Cinema Scent: Detroit (dir. Kathryn Bigelow; 2017)


There had to be at least one mention of it. About two-thirds of the way through Kathryn Bigelow’s gut-punching Detroit - an account of the horrific events which took place at the Algiers Motel in 1967 - the white police officer Krauss (memorably played by Will Poulter in an inspired bit of casting) asks Hannah Murray's Julie how she can stand to mix with black men. Doesn't she find the smell of their Afro Sheen unbearable? It’s a startling mention of scent in a film dealing with a subject which often sees smell descriptions hurled as insults: racism. In fact, so frequently is body odour used as a marker of separation between acrimonious groups of humans, it’s surprising that there aren't more references to it in Detroit.

Then again, Bigelow rarely uses words to spell out the sensory moods of her movies, and despite the lack of overt olfactory references in her latest effort, there's no question that a powerful stink hangs over the entire tale. As in many of her other films - notably Strange Days, Zero Dark Thirty and The Hurt Locker - it’s the stench of paranoia and humiliation. Through a potent blend of hyperactive camera moves, brutal, sweat-soaked lighting and an unpredictable (arguably ill-judged) sense of pace, she creates an atmosphere of sheer terror that covers the screen like an oil-slick of sin.

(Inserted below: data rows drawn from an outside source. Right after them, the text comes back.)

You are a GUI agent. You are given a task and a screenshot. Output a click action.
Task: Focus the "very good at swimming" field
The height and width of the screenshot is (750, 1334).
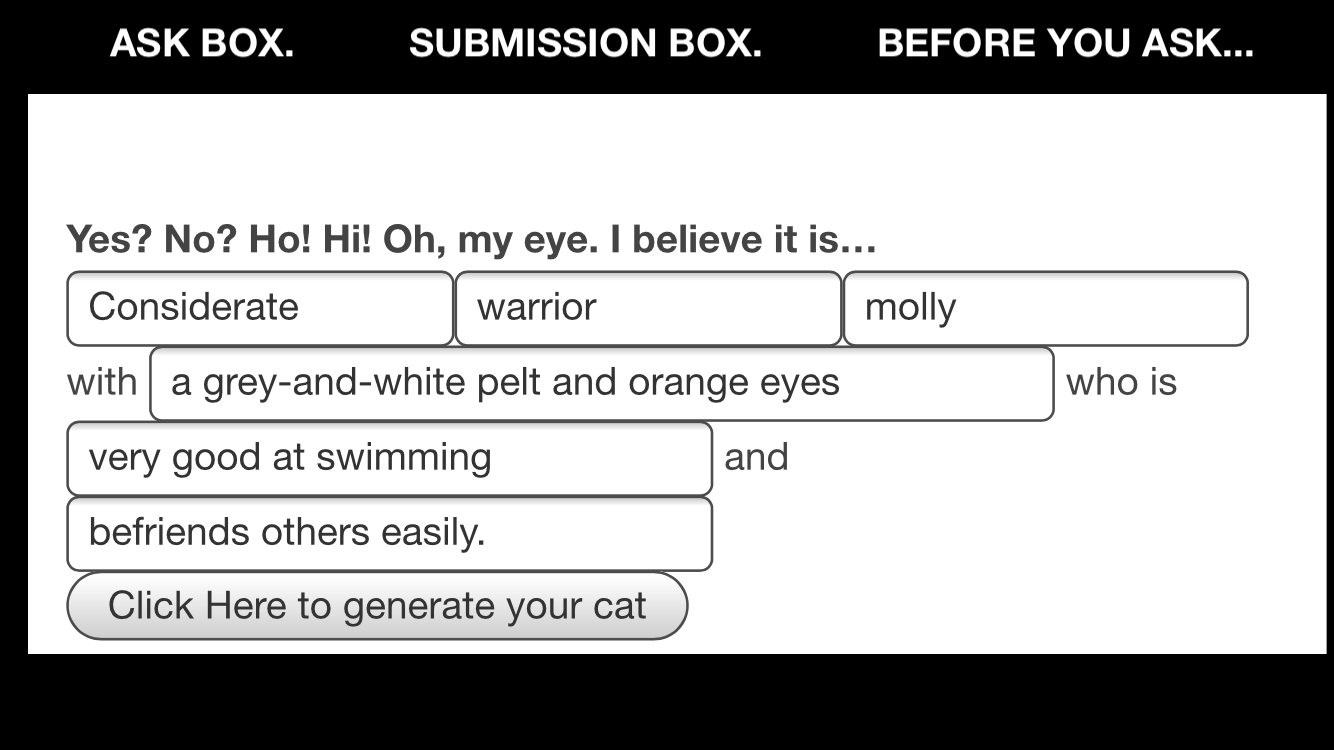[x=389, y=458]
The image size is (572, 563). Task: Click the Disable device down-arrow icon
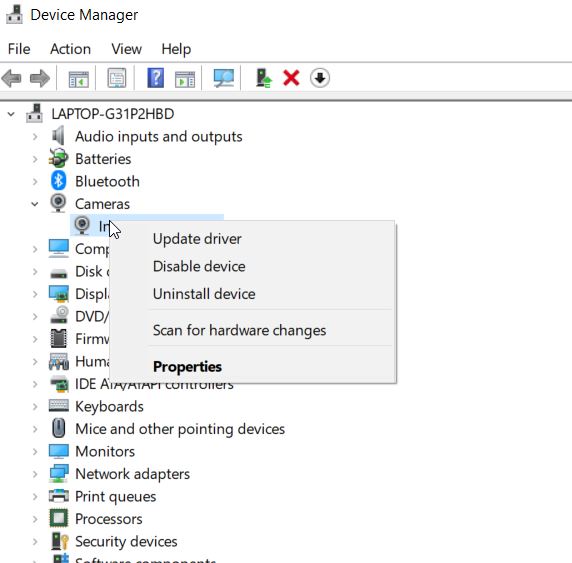point(320,78)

However, in this particular film, her most powerful techniques perhaps aren't the visual ones. Every now and then, the story is permitted a few bursts of music, either to elicit joy -when The Dramatics are rehearsing for their stage show - or to convey abject desperation - in the moment when the Algiers prisoners are commanded to pray for mercy. It's no coincidence that this most human of traits - the desire and ability to create song - is used as a metaphor in a story dealing so palpably with inhumanity. And when the music is allowed to soar and speak of things that might have been, it sure does smell sweet.